--- Document text ---
>>>
P.N Bakshi, J.:— Smt. Ram Kunwari had filed an application under Sec. 488, Cr. P.C claiming maintenance from her husband Het Ram who was in the service of the military department. The allegation was that since Het Ram joined the defence forces he began to dislike her ugly face and intended to remarry. The applicant did not give her consent. Differences arose as a result of which she was beaten, deprived of her ornaments and turned out of her house. She was living with her brother. Her husband had neglected and refused to maintain her. Hence she claimed Rs. 60/- per month as maintenance allowance.
2. Het Ram denied the allegations made by Smt. Ram Kunwari. According to his case he had always maintained her and was prepared to maintain her even now, if she lived in his house. According to the case of Het Ram, Ram Kunwari does not like his service in the military and as such she had left her house. Ram Kunwari examined herself, Munni Lal (P.W 2) her cousin and Sukhbasi Lal (P.W 3) and Siaram (P.W 4). Het Ram examined himself only. After going through the evidence on the record, the Magistrate passed an order directing Het Ram to pay Rs. 45/- p.m as maintenance allowance to his wife.
<<<
--- What the exercise asks ---
Write out the passage from the maintenance judgment word for word, starting with "P.N Bakshi, J.:—" and going on through "as maintenance allowance.".

Element and text location data
>>>
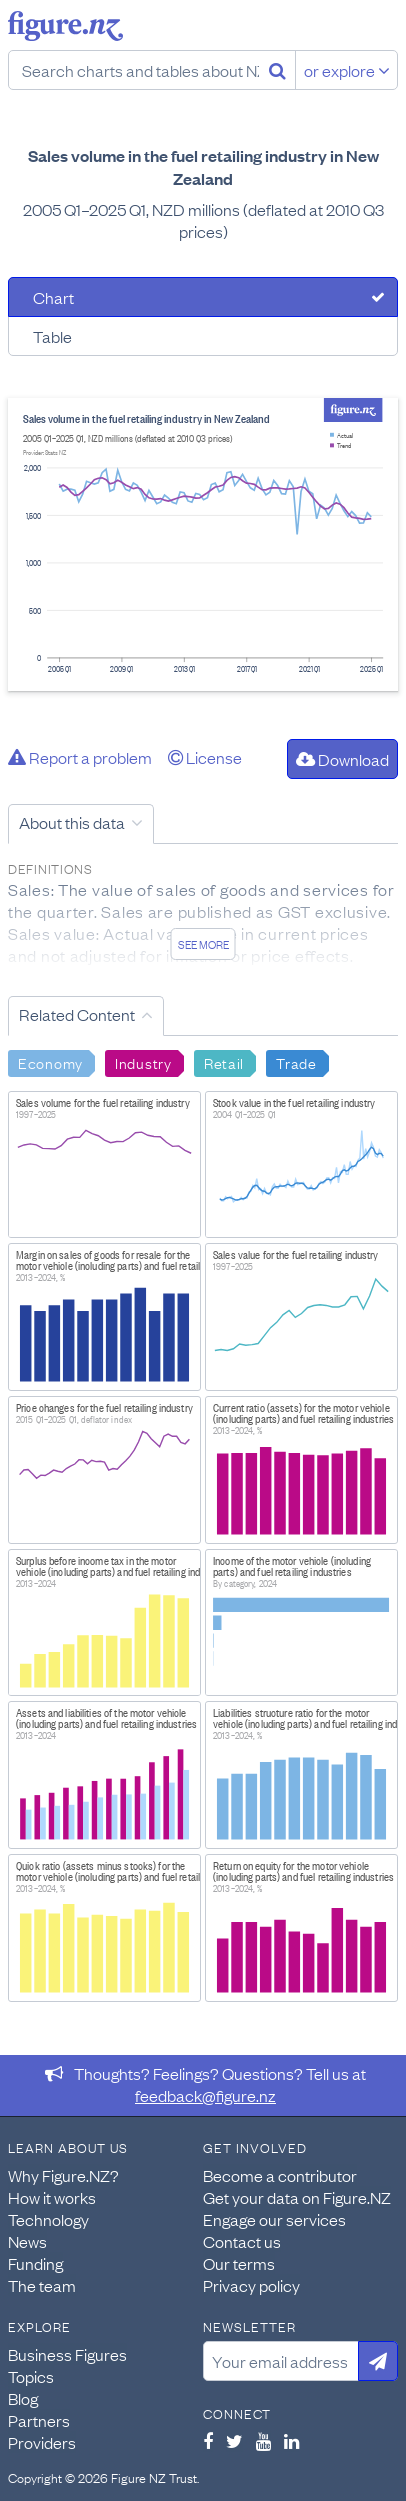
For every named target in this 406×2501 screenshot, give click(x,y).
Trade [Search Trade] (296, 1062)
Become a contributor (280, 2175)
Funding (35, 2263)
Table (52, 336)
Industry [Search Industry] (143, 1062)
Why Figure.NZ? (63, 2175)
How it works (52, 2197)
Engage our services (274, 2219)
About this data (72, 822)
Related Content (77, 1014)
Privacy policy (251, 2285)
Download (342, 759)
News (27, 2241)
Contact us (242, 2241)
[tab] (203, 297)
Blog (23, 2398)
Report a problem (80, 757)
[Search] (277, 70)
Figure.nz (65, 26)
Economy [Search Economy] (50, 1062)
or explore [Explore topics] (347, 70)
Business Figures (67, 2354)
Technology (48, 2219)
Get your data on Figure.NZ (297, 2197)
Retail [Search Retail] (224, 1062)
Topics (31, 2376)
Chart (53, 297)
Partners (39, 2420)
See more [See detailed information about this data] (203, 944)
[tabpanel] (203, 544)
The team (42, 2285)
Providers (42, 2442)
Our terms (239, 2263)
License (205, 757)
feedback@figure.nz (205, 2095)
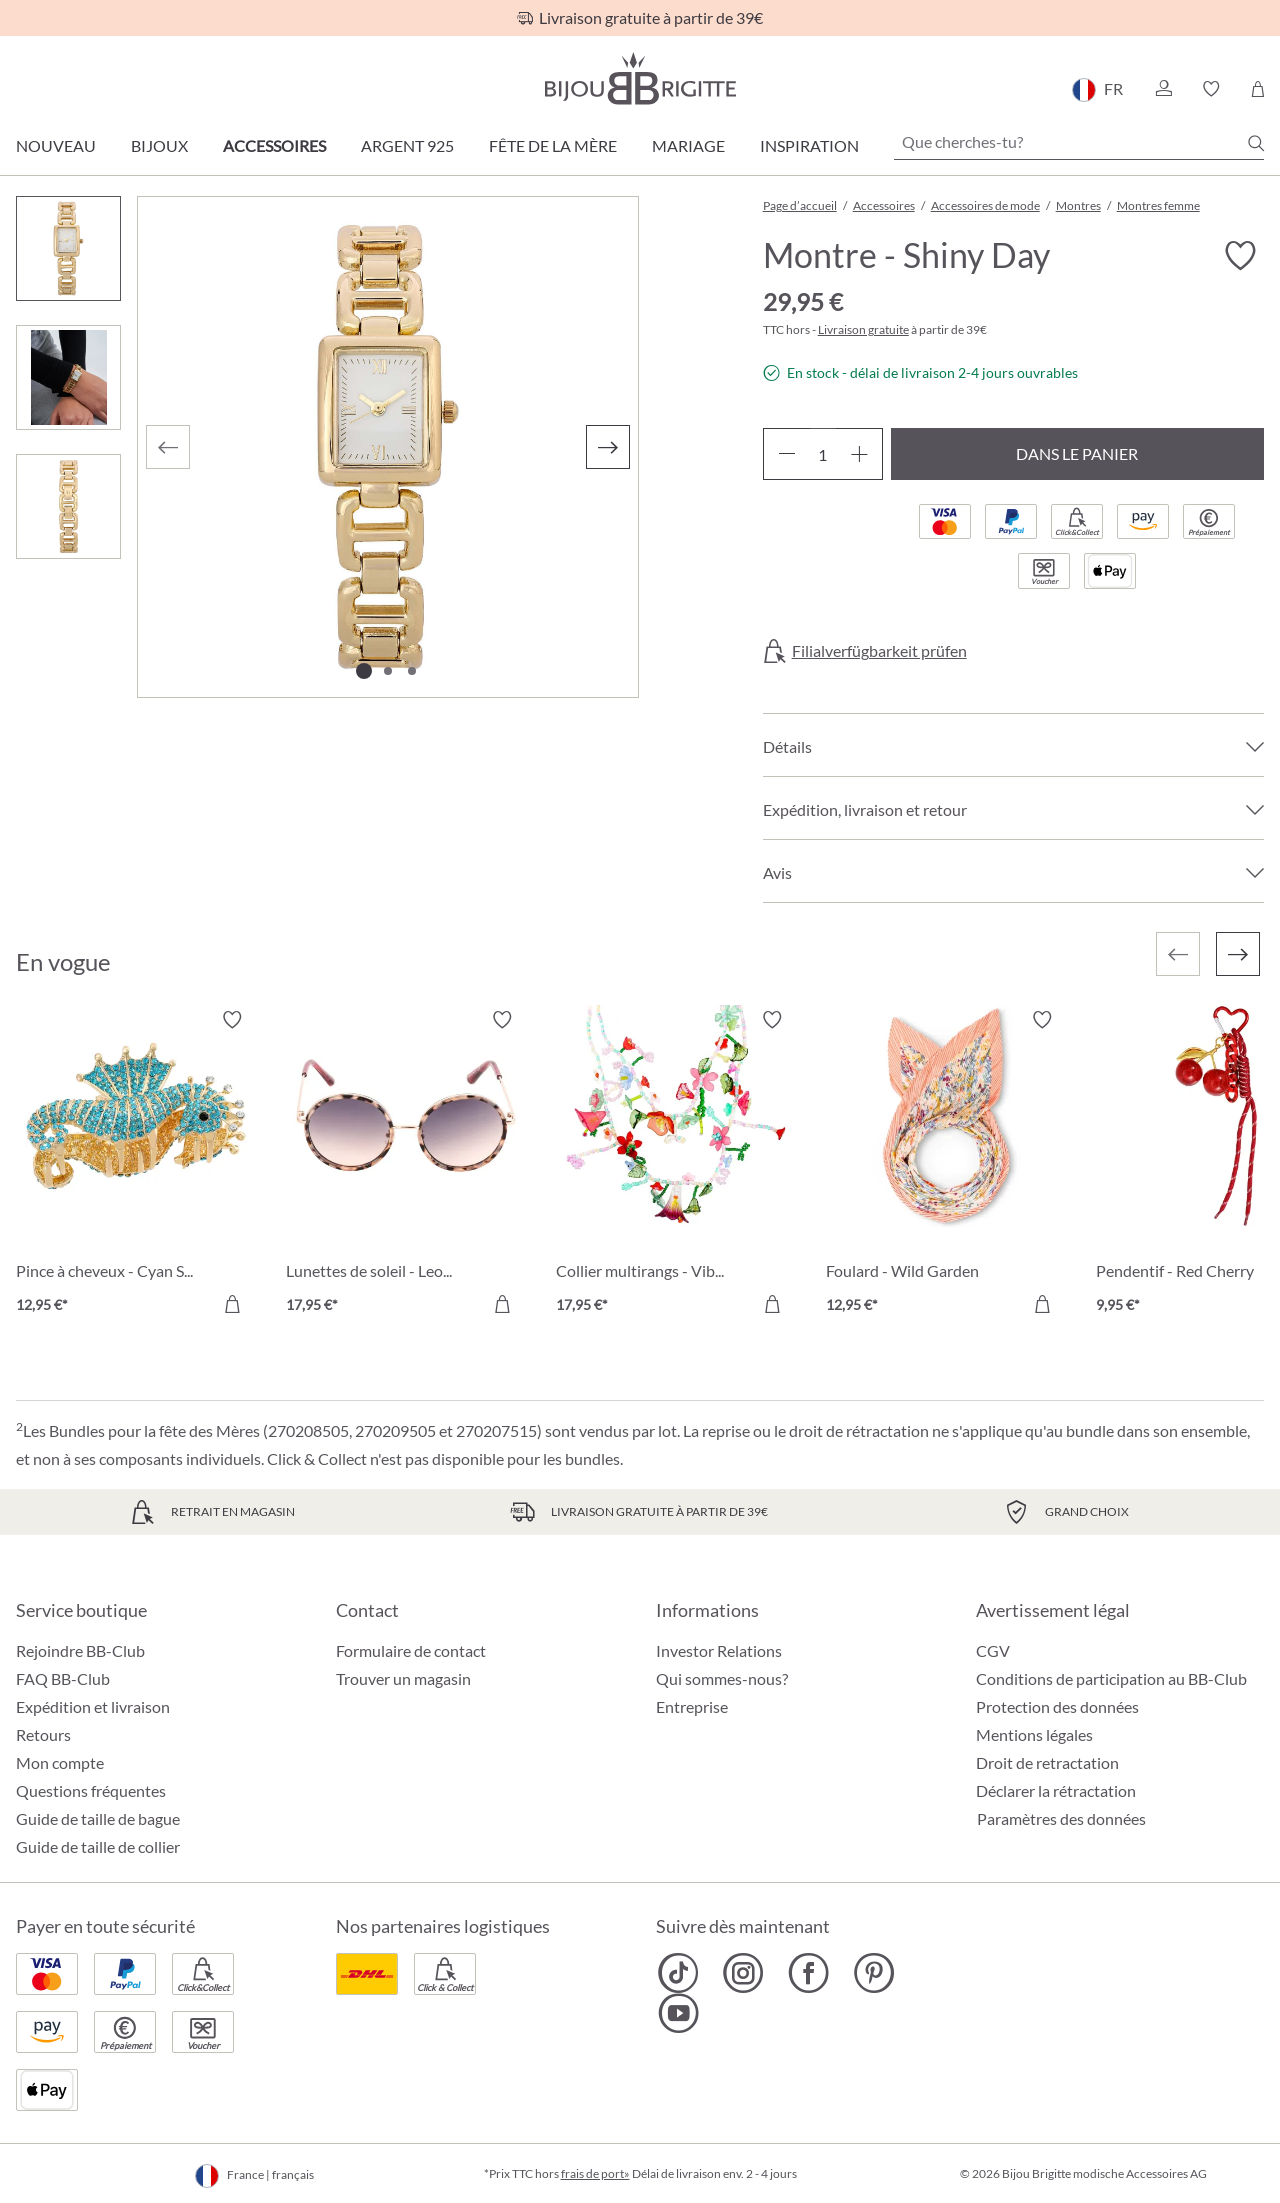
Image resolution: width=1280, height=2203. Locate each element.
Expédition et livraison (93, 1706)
<<<
--- Solution to the problem ---
P.N Bakshi, J.:— Smt. Ram Kunwari had filed an application under Sec. 488, Cr. P.C claiming maintenance from her husband Het Ram who was in the service of the military department. The allegation was that since Het Ram joined the defence forces he began to dislike her ugly face and intended to remarry. The applicant did not give her consent. Differences arose as a result of which she was beaten, deprived of her ornaments and turned out of her house. She was living with her brother. Her husband had neglected and refused to maintain her. Hence she claimed Rs. 60/- per month as maintenance allowance.